- Messina in 1960s

Background information
- Birth name: Joseph Lucian Messina
- Born: December 13, 1928 Detroit, Michigan, U.S.
- Died: April 4, 2022 (aged 93) Northville, Michigan, U.S.
- Genres: R&B; soul; jazz;
- Occupation: Musician
- Instruments: Guitar
- Formerly of: The Funk Brothers

= Joe Messina =

American guitarist (1928–2022)

Joseph Lucian Messina (December 13, 1928 – April 4, 2022) was an American guitarist. Dubbed the "white brother with soul", he was one of the most prolific guitarists in Motown Records' in-house studio band, the Funk Brothers.

==Early life==
Messina was born in Detroit on December 13, 1928. He started playing the guitar when he was thirteen, after his father purchased one for him. Messina initially attended Central High School in his hometown, before studying music at Cass Technical High School. He eventually dropped out to focus on becoming a professional musician.

- _Problem A_: In the Joe Messina profile, rewrite the stretch from "Background information" through "the Funk Brothers.", substituting "Motown Studio Band" for "Funk Brothers".
- _Problem B_: Pick up the Joe Messina profile after its final sentence and write what comes next.

- _Pixel coordinate grounding data_:
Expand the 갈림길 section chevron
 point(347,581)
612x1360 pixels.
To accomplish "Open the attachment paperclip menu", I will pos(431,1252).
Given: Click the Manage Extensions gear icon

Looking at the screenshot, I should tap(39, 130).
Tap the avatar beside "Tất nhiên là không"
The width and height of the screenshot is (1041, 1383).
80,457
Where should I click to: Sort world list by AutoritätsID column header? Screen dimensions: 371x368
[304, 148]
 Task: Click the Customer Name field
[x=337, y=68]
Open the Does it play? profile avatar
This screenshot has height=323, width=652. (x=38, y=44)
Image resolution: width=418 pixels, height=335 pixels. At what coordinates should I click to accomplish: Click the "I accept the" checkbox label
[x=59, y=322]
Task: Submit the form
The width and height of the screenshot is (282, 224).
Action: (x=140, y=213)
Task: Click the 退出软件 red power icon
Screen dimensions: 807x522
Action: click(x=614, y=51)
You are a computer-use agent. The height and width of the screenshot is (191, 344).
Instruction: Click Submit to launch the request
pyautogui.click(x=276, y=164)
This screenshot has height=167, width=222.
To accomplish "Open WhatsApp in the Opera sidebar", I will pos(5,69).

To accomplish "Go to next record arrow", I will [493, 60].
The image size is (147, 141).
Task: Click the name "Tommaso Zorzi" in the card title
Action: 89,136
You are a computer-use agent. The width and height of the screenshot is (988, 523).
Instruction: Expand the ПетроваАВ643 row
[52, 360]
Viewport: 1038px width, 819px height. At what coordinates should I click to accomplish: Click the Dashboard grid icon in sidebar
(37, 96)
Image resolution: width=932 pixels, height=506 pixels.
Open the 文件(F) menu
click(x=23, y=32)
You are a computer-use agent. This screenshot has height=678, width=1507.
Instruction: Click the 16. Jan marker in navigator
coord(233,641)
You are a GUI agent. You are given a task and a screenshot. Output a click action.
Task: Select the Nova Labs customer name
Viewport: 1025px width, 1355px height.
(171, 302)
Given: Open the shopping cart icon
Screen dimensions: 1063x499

- _Answer box A_:
Background information
- Birth name: Joseph Lucian Messina
- Born: December 13, 1928 Detroit, Michigan, U.S.
- Died: April 4, 2022 (aged 93) Northville, Michigan, U.S.
- Genres: R&B; soul; jazz;
- Occupation: Musician
- Instruments: Guitar
- Formerly of: The Motown Studio Band

= Joe Messina =

American guitarist (1928–2022)

Joseph Lucian Messina (December 13, 1928 – April 4, 2022) was an American guitarist. Dubbed the "white brother with soul", he was one of the most prolific guitarists in Motown Records' in-house studio band, the Motown Studio Band.

- _Answer box B_:
==Career==
Messina first played in jazz clubs in Detroit starting in the late 1940s. By his mid-twenties, he was playing in the ABC Television studio band, accompanying such guests as Sonny Stitt, Charlie Parker, Stan Getz, Jack Teagarden, Lee Konitz, Jimmy Giuffre, Pepper Adams, Donald Byrd, Frank Rosolino, and Dizzy Gillespie. Also while at ABC, Messina played on The Soupy Sales Show, alongside guests such as Miles Davis and Charlie Parker.

In 1958, Motown Records founder Berry Gordy recruited Messina for his Hitsville U.S.A. studio musicians group, known as The Funk Brothers. In the 1960s and early 1970s, they recorded the instrumentals for hundreds of Motown hit records. During this time, Messina worked with performers such as Diana Ross & the Supremes, the Temptations, Marvin Gaye, the Four Tops, Stevie Wonder, and Smokey Robinson & the Miracles. Among the many Motown hits Messina played on are "Dancing in the Street" (Martha & the Vandellas, 1964), "I Can't Help Myself (Sugar Pie Honey Bunch)" (Four Tops, 1965), and "Your Precious Love" (Marvin Gaye & Tammi Terrell, 1967). Messina stopped playing guitar for 30 years after Berry Gordy took his Motown operation to Los Angeles in 1972, explaining how he "just had no interest".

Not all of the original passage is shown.